--- begin SUPPLIED RECORDS ---
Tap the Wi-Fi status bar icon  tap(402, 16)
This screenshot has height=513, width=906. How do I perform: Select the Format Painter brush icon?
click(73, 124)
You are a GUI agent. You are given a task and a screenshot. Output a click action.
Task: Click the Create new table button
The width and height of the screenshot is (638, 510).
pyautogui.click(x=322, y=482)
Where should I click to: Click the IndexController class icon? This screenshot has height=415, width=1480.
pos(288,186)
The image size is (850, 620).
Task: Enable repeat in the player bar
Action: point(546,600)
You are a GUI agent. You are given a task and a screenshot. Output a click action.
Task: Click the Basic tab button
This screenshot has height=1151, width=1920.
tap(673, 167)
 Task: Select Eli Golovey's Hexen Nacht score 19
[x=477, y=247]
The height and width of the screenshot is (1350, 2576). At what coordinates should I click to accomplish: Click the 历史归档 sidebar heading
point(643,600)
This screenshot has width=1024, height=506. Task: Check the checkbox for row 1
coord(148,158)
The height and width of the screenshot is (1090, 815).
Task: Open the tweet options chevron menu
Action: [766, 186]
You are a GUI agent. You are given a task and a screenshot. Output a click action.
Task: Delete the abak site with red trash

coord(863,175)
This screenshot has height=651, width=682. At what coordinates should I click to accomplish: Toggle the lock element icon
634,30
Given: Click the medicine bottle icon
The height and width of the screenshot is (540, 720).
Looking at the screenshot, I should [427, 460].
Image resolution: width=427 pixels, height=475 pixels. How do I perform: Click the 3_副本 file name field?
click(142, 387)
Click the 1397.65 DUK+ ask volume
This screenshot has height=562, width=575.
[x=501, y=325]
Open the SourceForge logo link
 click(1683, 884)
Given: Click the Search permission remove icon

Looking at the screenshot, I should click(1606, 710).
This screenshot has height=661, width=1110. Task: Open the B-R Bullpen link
--- end SUPPLIED RECORDS ---
» OBJECTIVE: Can you update everything from the start of the material down to the line containing "Looking at the screenshot, I should [427, 460]." so that "GUI agent" becomes "interface agent", with nothing else changed, and return only those lines?

» TASK SOLUTION:
Tap the Wi-Fi status bar icon  tap(402, 16)
This screenshot has height=513, width=906. How do I perform: Select the Format Painter brush icon?
click(73, 124)
You are a interface agent. You are given a task and a screenshot. Output a click action.
Task: Click the Create new table button
The width and height of the screenshot is (638, 510).
pyautogui.click(x=322, y=482)
Where should I click to: Click the IndexController class icon? This screenshot has height=415, width=1480.
pos(288,186)
The image size is (850, 620).
Task: Enable repeat in the player bar
Action: point(546,600)
You are a interface agent. You are given a task and a screenshot. Output a click action.
Task: Click the Basic tab button
This screenshot has height=1151, width=1920.
tap(673, 167)
 Task: Select Eli Golovey's Hexen Nacht score 19
[x=477, y=247]
The height and width of the screenshot is (1350, 2576). At what coordinates should I click to accomplish: Click the 历史归档 sidebar heading
point(643,600)
This screenshot has width=1024, height=506. Task: Check the checkbox for row 1
coord(148,158)
The height and width of the screenshot is (1090, 815).
Task: Open the tweet options chevron menu
Action: [766, 186]
You are a interface agent. You are given a task and a screenshot. Output a click action.
Task: Delete the abak site with red trash

coord(863,175)
This screenshot has height=651, width=682. At what coordinates should I click to accomplish: Toggle the lock element icon
634,30
Given: Click the medicine bottle icon
The height and width of the screenshot is (540, 720).
Looking at the screenshot, I should [427, 460].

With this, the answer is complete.